# YOUR TASK:
Repeat the listing below word for word, from its first line through the line that contains "pyautogui.click(x=1444, y=791)", including both.

# RECORDS SUPPLIED:
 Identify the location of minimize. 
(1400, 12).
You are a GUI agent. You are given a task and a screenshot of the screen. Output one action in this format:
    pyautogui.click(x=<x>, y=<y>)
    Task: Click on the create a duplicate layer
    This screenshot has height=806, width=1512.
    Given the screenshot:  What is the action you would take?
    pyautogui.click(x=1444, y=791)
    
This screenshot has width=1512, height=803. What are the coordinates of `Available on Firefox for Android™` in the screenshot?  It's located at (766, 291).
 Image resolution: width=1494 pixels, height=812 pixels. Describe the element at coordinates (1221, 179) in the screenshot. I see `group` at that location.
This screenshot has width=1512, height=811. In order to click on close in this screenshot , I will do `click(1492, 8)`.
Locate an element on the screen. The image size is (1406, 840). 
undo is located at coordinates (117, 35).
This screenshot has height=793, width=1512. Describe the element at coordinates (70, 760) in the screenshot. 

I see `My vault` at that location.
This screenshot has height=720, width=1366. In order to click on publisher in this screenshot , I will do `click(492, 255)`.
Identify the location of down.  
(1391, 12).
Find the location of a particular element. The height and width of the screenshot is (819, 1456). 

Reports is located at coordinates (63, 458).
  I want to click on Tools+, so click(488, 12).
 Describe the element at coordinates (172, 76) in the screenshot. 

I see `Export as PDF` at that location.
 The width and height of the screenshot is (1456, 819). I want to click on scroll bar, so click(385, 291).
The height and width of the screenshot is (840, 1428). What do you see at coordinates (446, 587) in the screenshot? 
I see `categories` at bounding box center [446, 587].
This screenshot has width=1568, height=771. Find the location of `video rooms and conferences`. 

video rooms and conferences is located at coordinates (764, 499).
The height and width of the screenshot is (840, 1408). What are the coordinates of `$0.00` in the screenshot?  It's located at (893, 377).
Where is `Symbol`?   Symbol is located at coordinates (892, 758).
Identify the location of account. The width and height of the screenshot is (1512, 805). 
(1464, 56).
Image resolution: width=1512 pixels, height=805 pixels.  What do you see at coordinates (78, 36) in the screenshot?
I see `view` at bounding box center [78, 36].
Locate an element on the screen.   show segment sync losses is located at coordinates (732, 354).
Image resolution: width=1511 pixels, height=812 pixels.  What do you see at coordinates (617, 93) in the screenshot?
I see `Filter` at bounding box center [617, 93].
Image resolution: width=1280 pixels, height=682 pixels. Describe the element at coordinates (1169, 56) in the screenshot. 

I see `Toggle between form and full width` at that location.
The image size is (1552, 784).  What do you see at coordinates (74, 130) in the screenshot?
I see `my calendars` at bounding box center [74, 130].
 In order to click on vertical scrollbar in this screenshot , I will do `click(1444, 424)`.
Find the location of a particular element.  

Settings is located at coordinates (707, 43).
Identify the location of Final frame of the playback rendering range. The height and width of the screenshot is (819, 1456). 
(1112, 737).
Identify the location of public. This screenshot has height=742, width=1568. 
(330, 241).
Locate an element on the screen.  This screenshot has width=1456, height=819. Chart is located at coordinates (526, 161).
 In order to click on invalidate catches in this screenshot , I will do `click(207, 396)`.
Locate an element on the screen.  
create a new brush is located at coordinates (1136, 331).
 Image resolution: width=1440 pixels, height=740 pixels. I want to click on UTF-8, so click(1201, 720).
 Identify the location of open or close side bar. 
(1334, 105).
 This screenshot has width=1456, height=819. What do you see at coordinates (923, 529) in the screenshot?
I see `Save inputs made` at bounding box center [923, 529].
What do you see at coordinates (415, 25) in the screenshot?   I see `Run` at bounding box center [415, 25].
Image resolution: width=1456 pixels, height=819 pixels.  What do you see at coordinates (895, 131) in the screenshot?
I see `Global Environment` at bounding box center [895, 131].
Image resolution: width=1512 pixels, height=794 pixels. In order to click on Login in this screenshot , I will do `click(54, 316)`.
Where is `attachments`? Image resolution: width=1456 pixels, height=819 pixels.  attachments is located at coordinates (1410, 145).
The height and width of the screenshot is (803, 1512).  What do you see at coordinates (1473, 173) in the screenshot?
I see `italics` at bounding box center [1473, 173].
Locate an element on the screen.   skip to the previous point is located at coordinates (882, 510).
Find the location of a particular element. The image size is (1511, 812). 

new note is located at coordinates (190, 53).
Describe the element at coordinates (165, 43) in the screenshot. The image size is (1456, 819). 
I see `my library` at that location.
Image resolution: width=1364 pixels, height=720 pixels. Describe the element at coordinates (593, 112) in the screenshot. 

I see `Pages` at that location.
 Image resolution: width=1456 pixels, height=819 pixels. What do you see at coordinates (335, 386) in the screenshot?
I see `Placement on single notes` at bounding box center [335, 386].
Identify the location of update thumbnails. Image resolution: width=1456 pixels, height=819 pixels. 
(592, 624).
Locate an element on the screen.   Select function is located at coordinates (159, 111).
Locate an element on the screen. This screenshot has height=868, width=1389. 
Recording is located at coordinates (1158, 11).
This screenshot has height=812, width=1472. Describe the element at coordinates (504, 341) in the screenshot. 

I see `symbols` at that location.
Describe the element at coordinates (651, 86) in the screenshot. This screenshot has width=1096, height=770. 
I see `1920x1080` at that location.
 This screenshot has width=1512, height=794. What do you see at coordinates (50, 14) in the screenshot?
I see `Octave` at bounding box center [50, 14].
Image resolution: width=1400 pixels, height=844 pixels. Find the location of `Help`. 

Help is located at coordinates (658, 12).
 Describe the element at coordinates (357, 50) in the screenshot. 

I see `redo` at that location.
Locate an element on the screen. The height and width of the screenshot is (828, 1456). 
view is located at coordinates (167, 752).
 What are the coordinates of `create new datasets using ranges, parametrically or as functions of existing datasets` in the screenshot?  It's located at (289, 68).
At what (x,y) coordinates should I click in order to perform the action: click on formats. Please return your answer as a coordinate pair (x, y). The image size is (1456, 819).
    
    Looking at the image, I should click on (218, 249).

# RESPONSE:
 Identify the location of minimize. 
(1400, 12).
You are a GUI agent. You are given a task and a screenshot of the screen. Output one action in this format:
    pyautogui.click(x=<x>, y=<y>)
    Task: Click on the create a duplicate layer
    This screenshot has height=806, width=1512.
    Given the screenshot:  What is the action you would take?
    pyautogui.click(x=1444, y=791)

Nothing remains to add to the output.